German voice actress (born 1993)

Marie-Christin "Friedel" Morgenstern (born 16 August 1993) is a German voice actress. She has dubbed for more than 300 films in her career spanning from 2005 and has also acted in few films and television series. Her elder sister Lydia Morgenstern is also a voice actress. She adopted using Friedel as the stage name following her breakthrough in her dubbing career.

== Career ==
She began to work as a dubbing artist at the age of nine. She also joined Les Misérables owned Theater des Westens.
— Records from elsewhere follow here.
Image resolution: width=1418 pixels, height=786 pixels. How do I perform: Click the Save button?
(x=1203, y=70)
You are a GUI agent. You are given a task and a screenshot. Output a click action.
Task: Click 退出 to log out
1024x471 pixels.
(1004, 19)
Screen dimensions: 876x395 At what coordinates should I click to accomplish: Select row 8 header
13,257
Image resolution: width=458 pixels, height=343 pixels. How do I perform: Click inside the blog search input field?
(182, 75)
She has lent voice for popular actresses AnnaSophia Robb and Abigail Breslin in many films during the early part of her career as a dubbing artist. She made her debut as a voice actress at the age of twelve in the 2005 film Charlie and the Chocolate Factory where she dubbed for Abigail Breslin as Violet Brauregard.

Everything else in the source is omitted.